At that point, a flying saucer kidnaps him right off his boat, and he learns that there may be a few more adventures left, after all. :)
The proto-feline Mekhar are notorious for their slave-raids, having refused Unity membership several times rather than repudiate the practice. Slaves being luxury goods, it pays to avoid damaging the merchandise, and even to install translator disks in their captives - although the Mekhar leave Dane's fellow prisoners to explain the situation. (Interestingly enough, proto-simians - humanlike beings - far from being lords of creation, are looked down upon, being perpetually "in season" and thus slaves of their sexual appetites. Superiority lies elsewhere: the proto-felines invented interstellar travel, and the proto-saurians generally look down on *everybody*. Aratak, the follower of the Divine Egg who befriends Dane, is an exception to this last.)
Dane's the only prisoner from Earth; the others figure somebody's being chewed out for grabbing a boat carrying less than a dozen people. Rianna's archeological team, for example, lost their gamble that the Mekhar wouldn't hit the otherwise deserted satellite they were working on.
Until Dane's arrival, nobody tried to escape more than once; not only are all the odds on the guards' side, but severe injuries may be a death sentence. Most of the prisoners have a fatalistic attitude that Dane violently disagrees with; he alone, for instance, interferes with the decision of the only captive from Spica IV, the empath Dallith, to refuse food and let herself die. (Oddly enough, while Aratak, the giant proto-saurian philosopher, remains silent, the vibrant Rianna protests Dane's interference, for reasons he comes to understand only much later.) Dane is the one who, spotting a security hole, masterminds an escape attempt - only to learn that it was just what the Mekhar were waiting for.
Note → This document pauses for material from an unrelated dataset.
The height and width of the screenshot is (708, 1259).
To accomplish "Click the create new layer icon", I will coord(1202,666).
The final part of the Mekhar's standard operating procedure is to skim off the ringleaders in their escape-attempt test on each raid, and to sell them to the species known as the Hunters of the Red Moon for the role of Sacred Prey. The Hunters' only interest in life is to hunt the Most Dangerous Game: intelligent quarry, who can give them a challenge. Every batch of Sacred Prey is given some weeks to prepare on the Hunters' World before being taken to the Red Moon, and must survive there only until the next eclipse. They're even given a choice of weapons, short of firearms, but even that's disquieting; the Armory doubles as a huge trophy collection of the weapons of particularly excellent Prey. (In a really *cool* scene, Dane recognizes one weapon as the most perfect Mataguchi he's ever seen - something a samurai would *never* have left behind.)
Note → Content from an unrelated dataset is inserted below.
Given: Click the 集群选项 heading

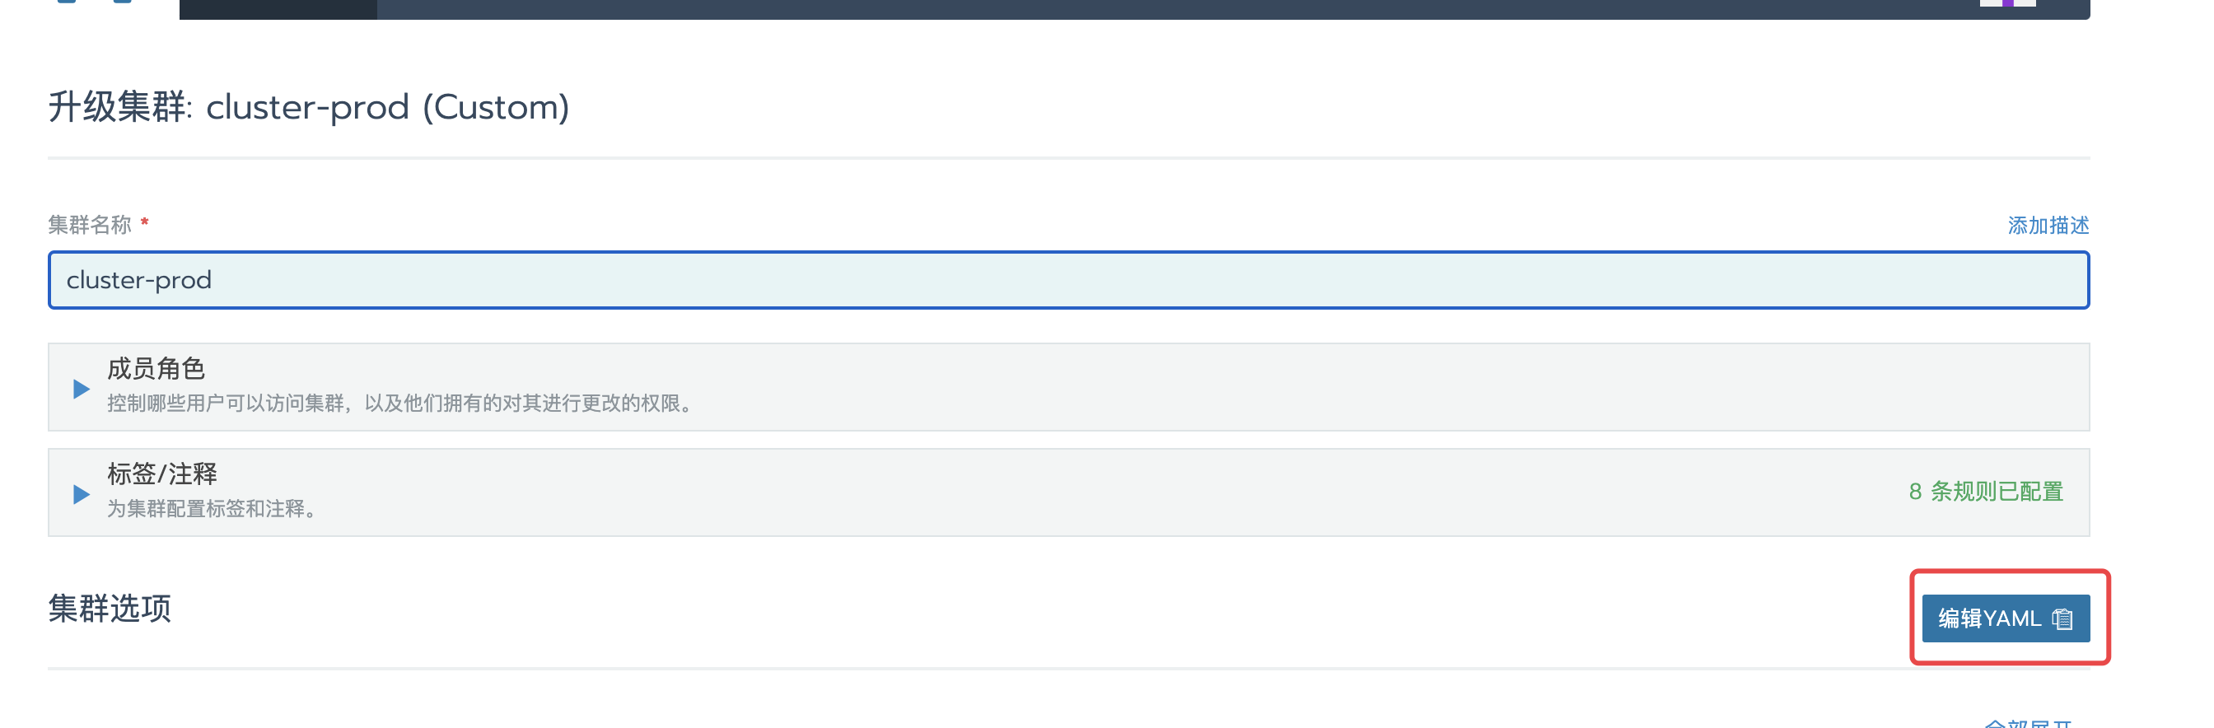Looking at the screenshot, I should [110, 608].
The story revolves around Dane, as protagonist, and his fellow survivors Rianna, Dallith, and Aratak, with one startling addition: Cliff-Climber, a Mekhar guard who screwed up badly during the escape attempt, and took this option as an honorable alternative to suicide. While he knows more about the Hunters than any of the others, his proto-feline people take the proverb "curiosity killed the cat" very much to heart, and even though - he *says* - one of his own kinsmen survived a Hunt, he knows little about their destination. Dane and his companions have little more than the Hunters' word that successful quarry will be rewarded and allowed to leave. They don't even know what the Hunters look like; until the Hunt itself, the Sacred Prey only interact with robot caretakers, leading to a *lot* of theories among the Prey.
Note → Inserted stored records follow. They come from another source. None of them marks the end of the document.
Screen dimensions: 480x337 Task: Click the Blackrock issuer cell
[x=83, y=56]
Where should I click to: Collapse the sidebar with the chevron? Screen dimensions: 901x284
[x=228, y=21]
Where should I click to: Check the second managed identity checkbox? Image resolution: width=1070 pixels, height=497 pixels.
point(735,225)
This is a mystery as well as an adventure story; only the last third covers the Hunt proper, the rest being split evenly between the slaveship and the Prey's prep time. Dane and the others must try to figure out the Hunters, knowing that the odds are against them. At the feast celebrating the end of the previous Hunt and the beginning of theirs, they learn that 47 Hunters faced 74 Prey. Nineteen Hunters perished.
*One* Sacred Prey survived.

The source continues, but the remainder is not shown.